EXERCISE OBJECTIVE:
Leaving out every picture, copy the lines of the data exactly, from the first through the line containing "Screen dimensions: 725x1568".

::::::

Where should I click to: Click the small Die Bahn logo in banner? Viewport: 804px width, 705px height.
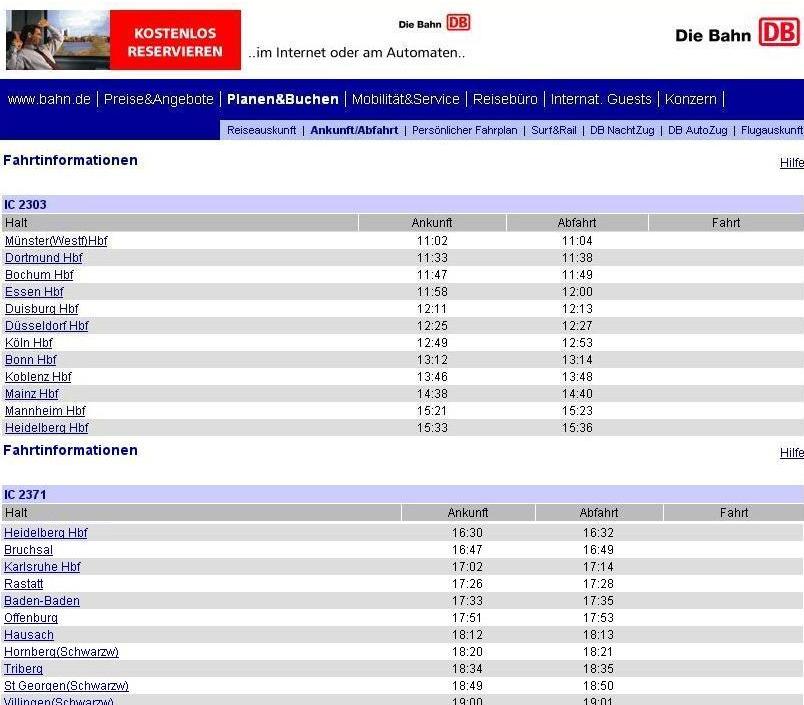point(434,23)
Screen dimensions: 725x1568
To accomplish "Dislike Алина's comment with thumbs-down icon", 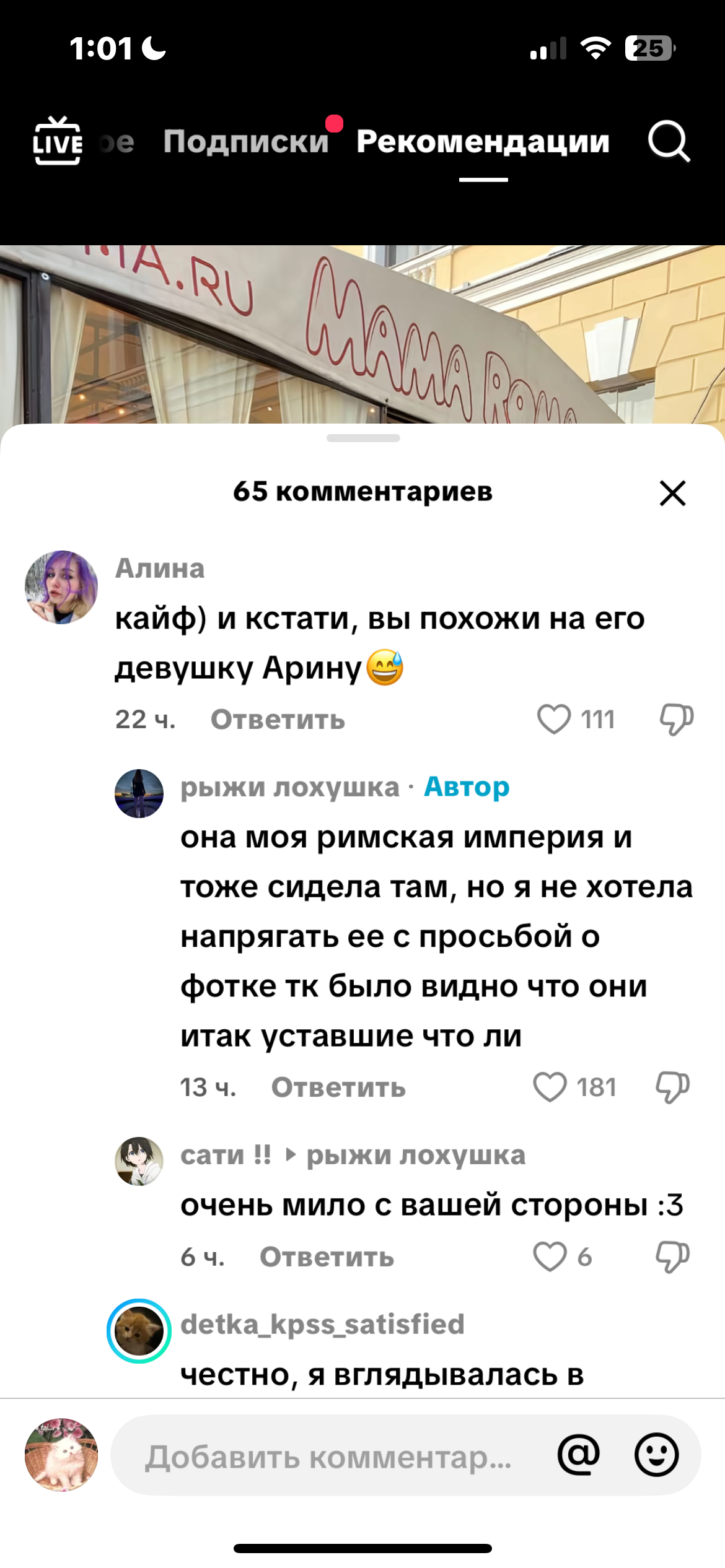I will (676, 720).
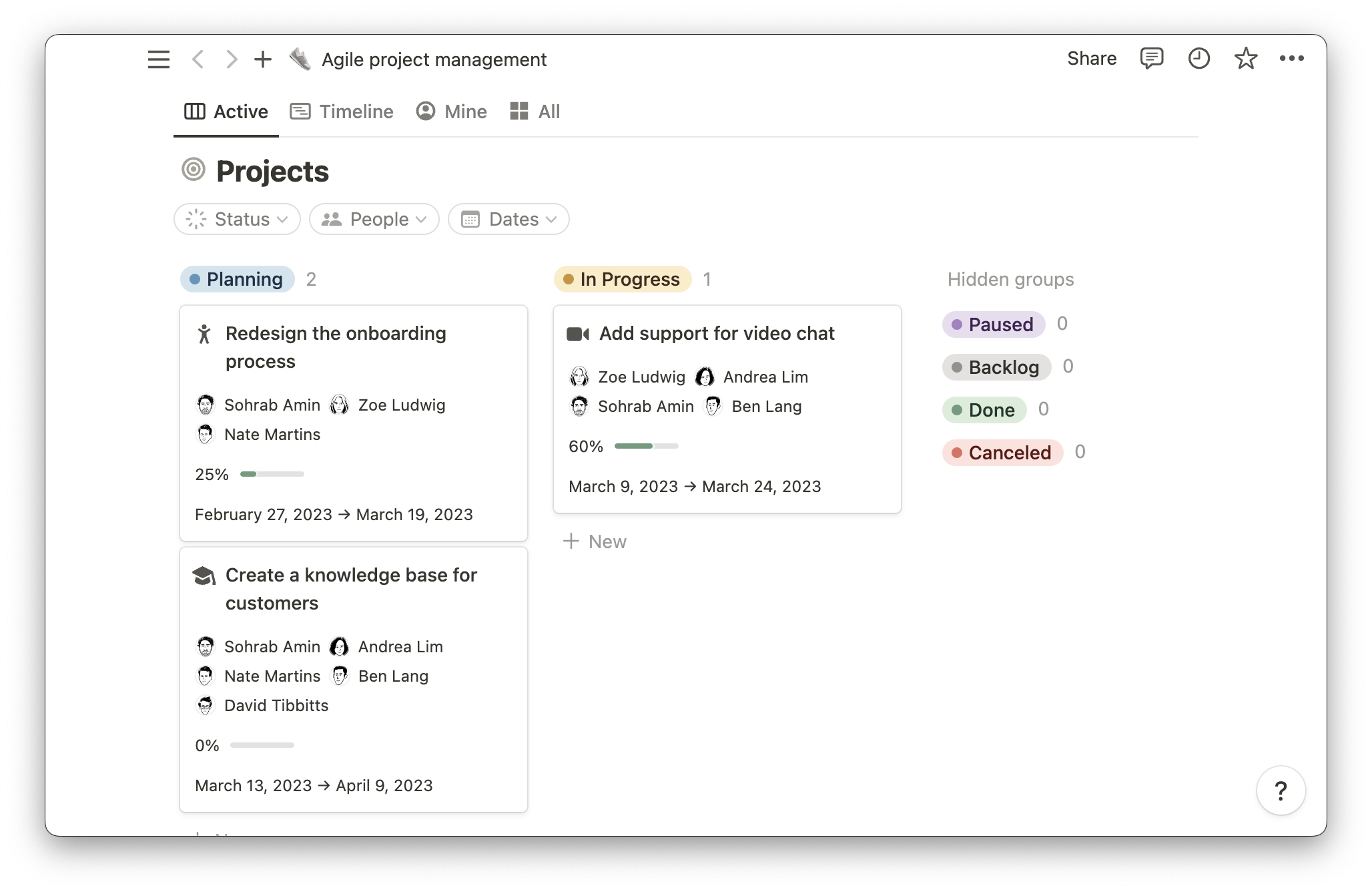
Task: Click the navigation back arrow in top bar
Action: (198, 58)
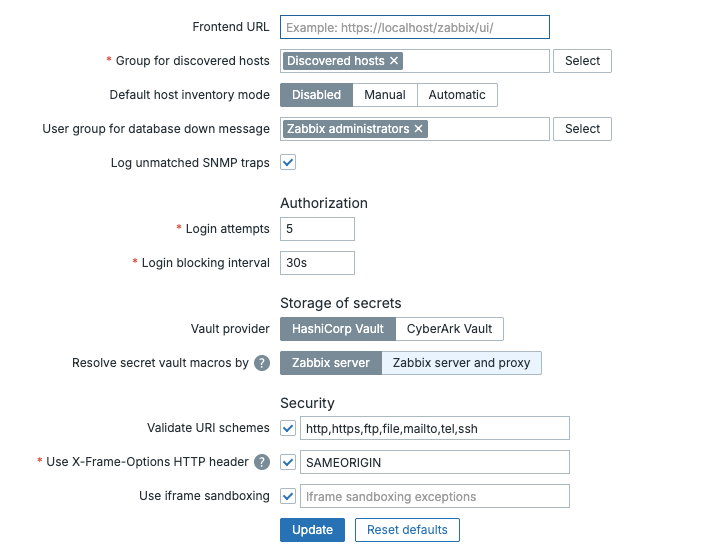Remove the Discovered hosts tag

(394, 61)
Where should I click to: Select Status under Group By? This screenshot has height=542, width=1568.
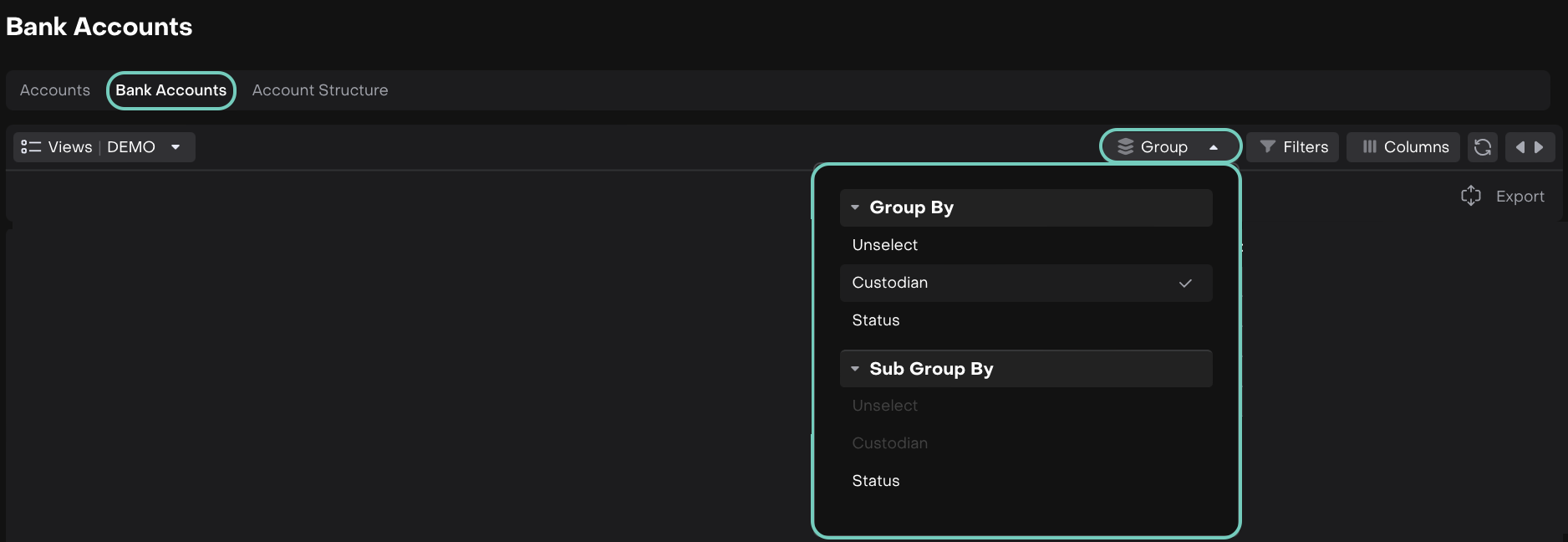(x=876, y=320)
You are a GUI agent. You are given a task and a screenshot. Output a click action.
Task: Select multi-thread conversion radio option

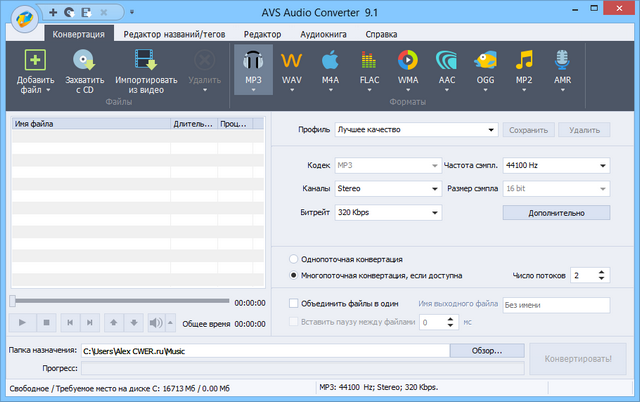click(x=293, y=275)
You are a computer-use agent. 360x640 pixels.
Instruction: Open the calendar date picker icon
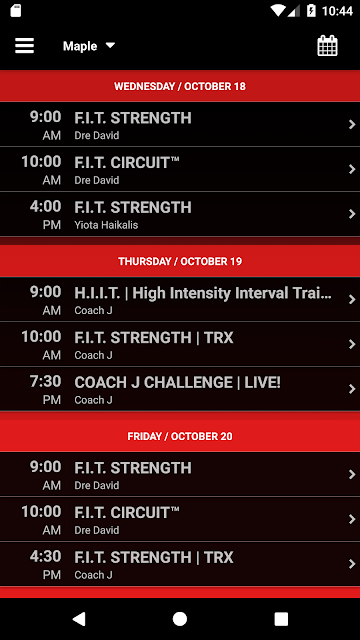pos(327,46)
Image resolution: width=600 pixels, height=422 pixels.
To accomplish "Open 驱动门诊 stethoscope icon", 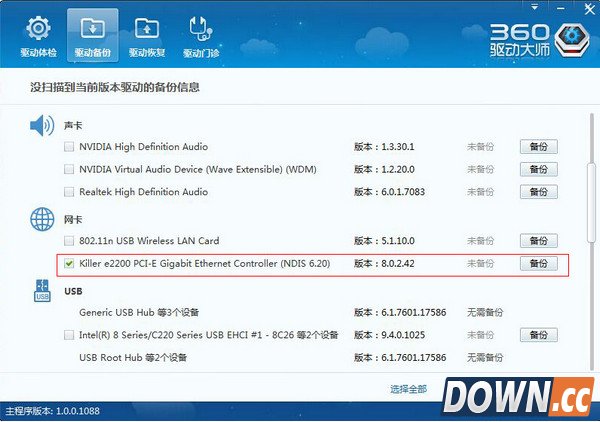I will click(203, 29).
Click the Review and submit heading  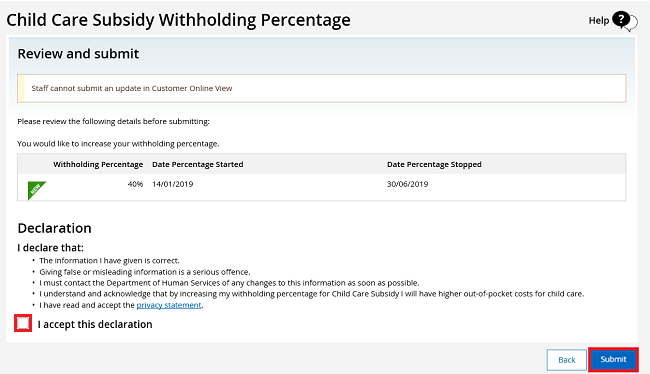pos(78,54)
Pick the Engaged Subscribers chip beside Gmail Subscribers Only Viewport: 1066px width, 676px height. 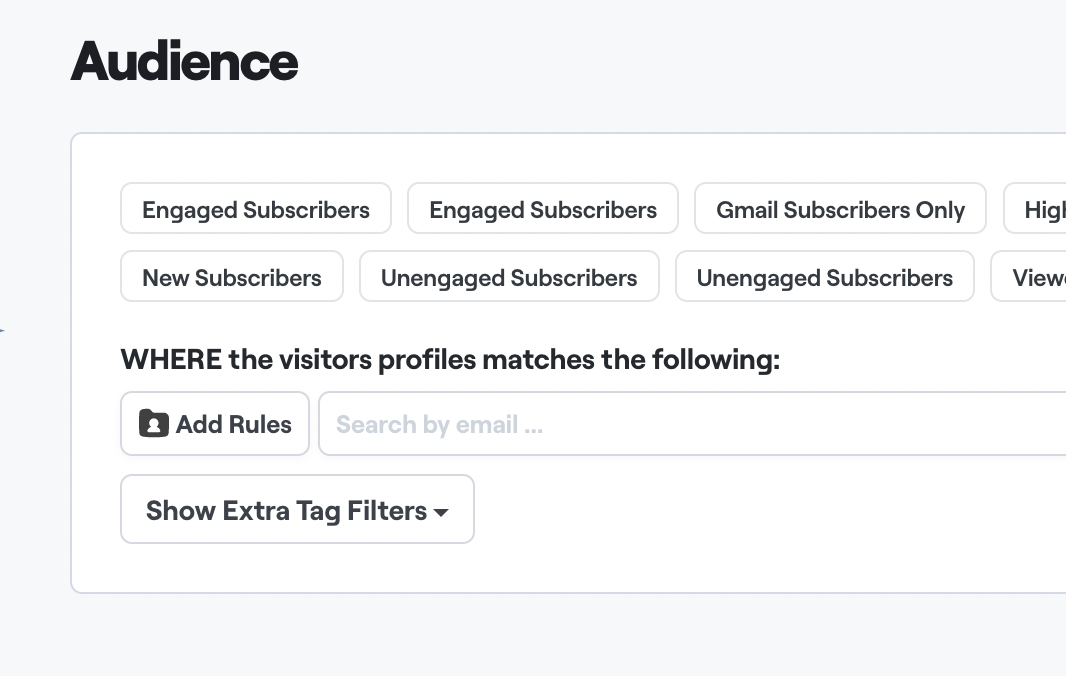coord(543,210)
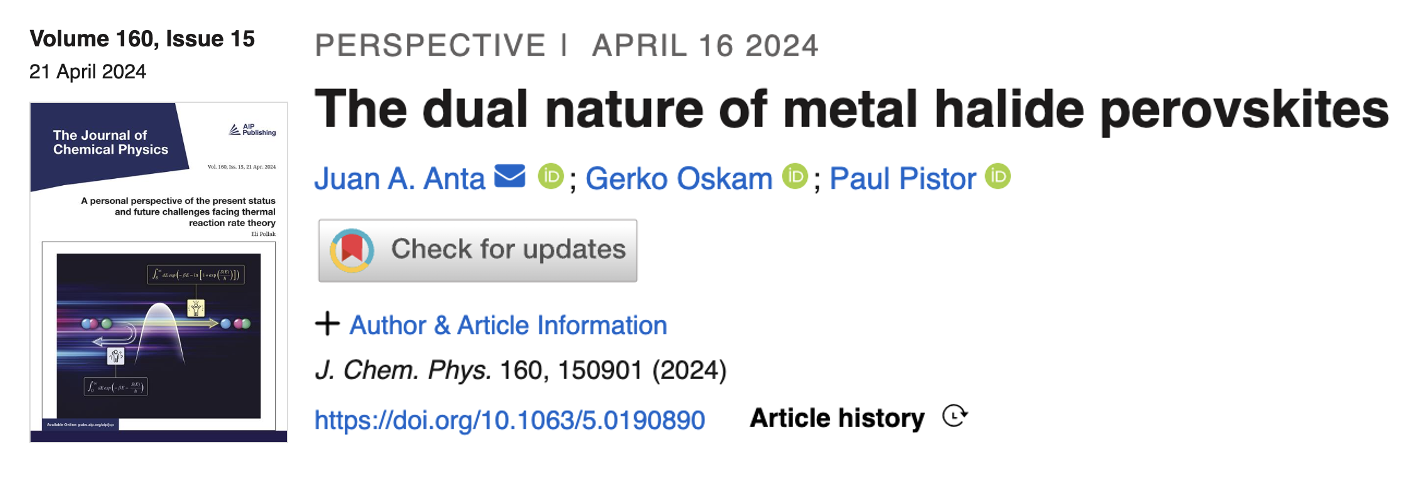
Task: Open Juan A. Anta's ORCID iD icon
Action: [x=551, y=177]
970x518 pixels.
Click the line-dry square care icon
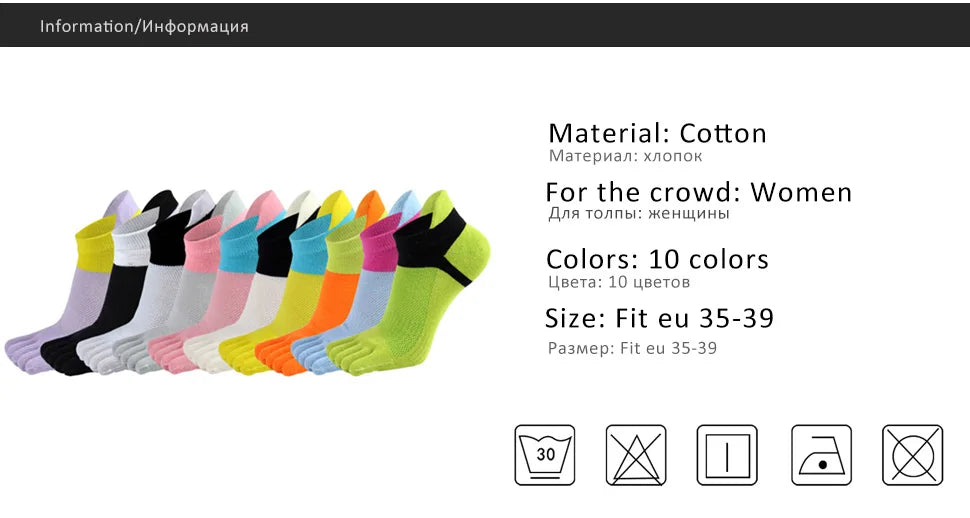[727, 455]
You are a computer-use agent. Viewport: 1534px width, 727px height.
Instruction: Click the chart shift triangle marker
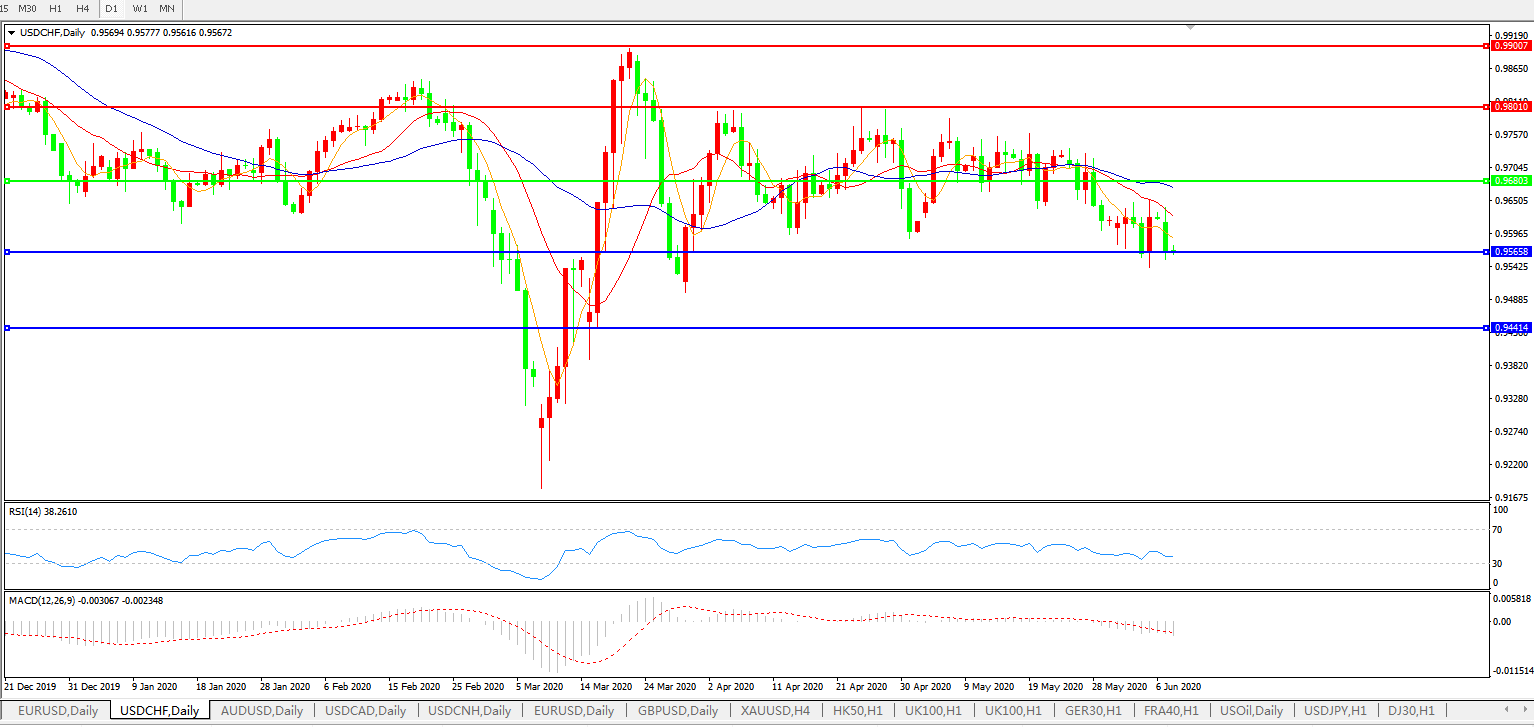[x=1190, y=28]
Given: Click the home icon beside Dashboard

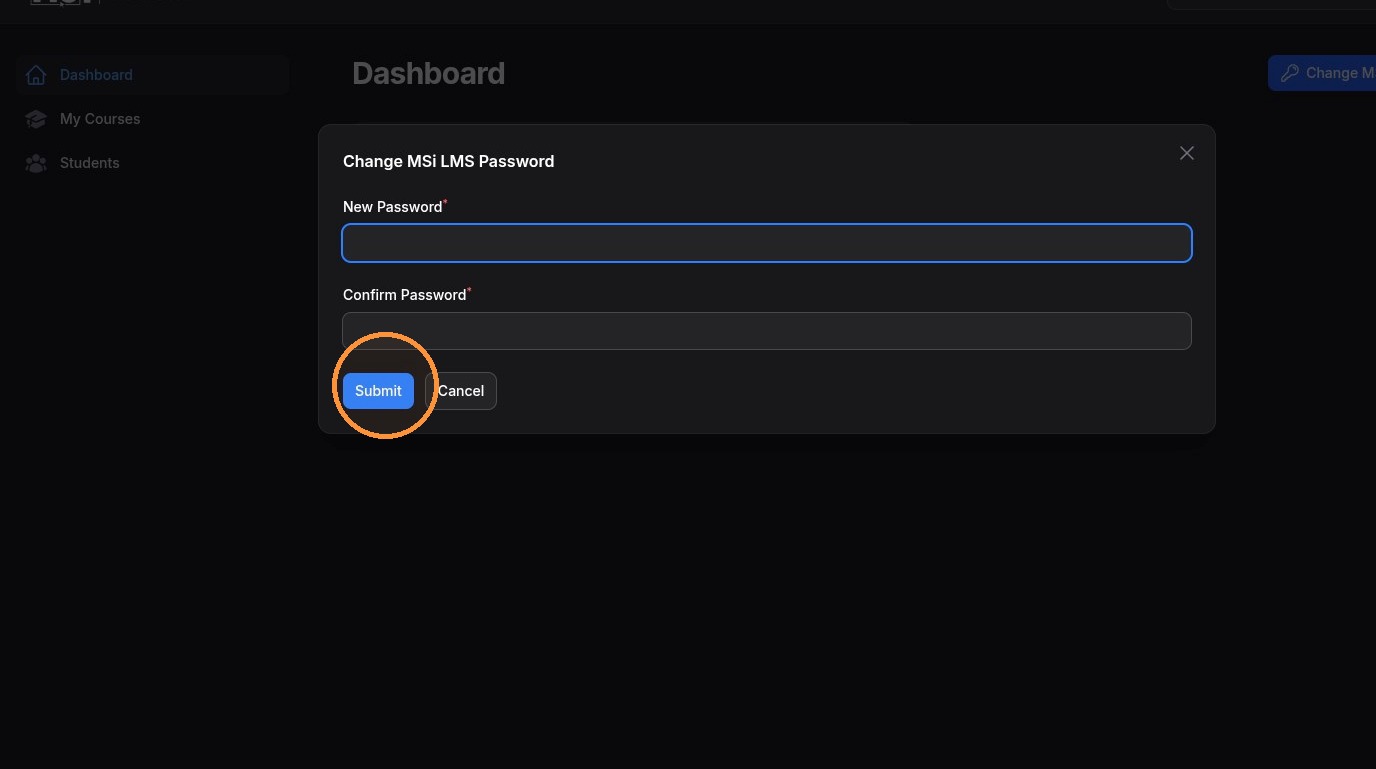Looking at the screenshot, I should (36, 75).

::::::

REPLY:
Where should I click to: Click the small Die Bahn logo in banner? Viewport: 804px width, 705px height.
point(434,23)
Screen dimensions: 725x1568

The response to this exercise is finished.